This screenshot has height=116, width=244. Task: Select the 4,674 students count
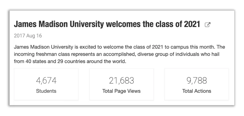pos(46,81)
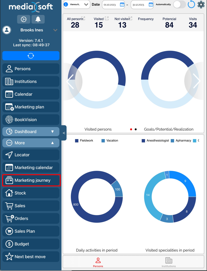
Task: Click the refresh icon in top bar
Action: tap(191, 5)
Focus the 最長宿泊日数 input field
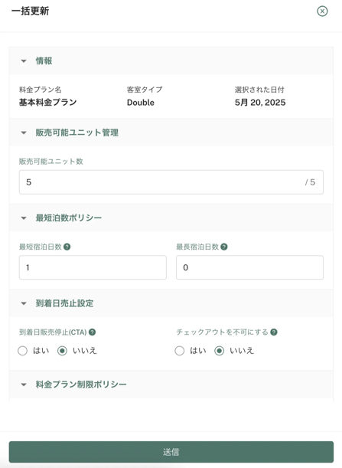 (x=249, y=267)
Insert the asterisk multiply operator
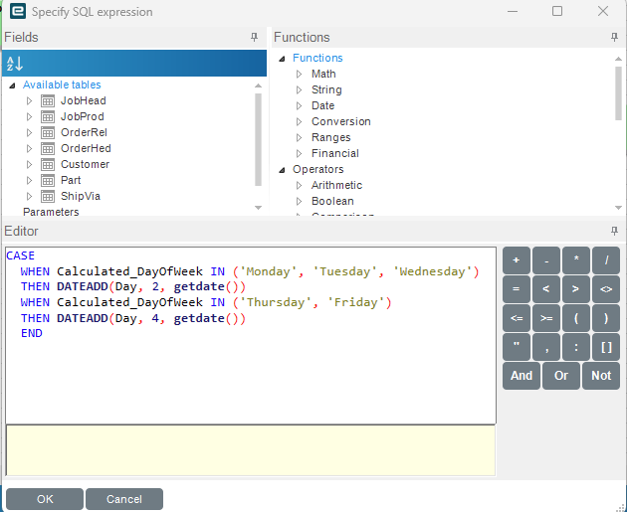 [575, 260]
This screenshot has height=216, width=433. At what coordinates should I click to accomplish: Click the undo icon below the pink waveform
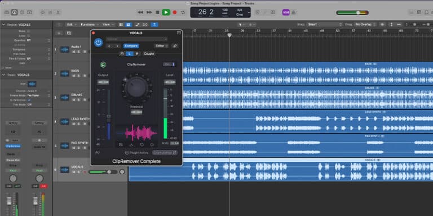pyautogui.click(x=142, y=145)
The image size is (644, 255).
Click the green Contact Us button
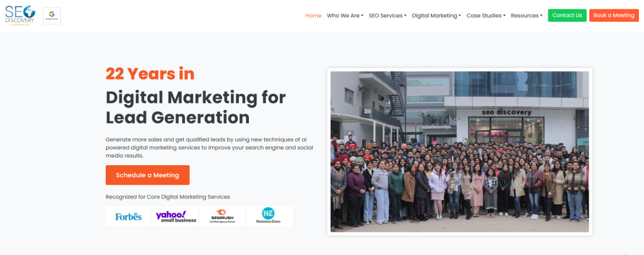[x=567, y=16]
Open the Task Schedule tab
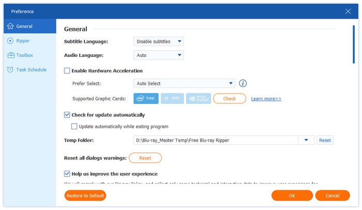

=-=-=

» Work task:
Without the pictures, return all the entries above exactly as they stand.

» Response area:
This screenshot has height=116, width=244. Task: Select the 4,674 students count
pos(46,81)
Task: Click the refresh icon in top bar
Action: tap(191, 5)
Focus the 最長宿泊日数 input field
 (x=249, y=267)
Insert the asterisk multiply operator
 [575, 260]
This screenshot has height=216, width=433. At what coordinates should I click to accomplish: Click the undo icon below the pink waveform
pyautogui.click(x=142, y=145)
The image size is (644, 255).
Click the green Contact Us button
[x=567, y=16]
Open the Task Schedule tab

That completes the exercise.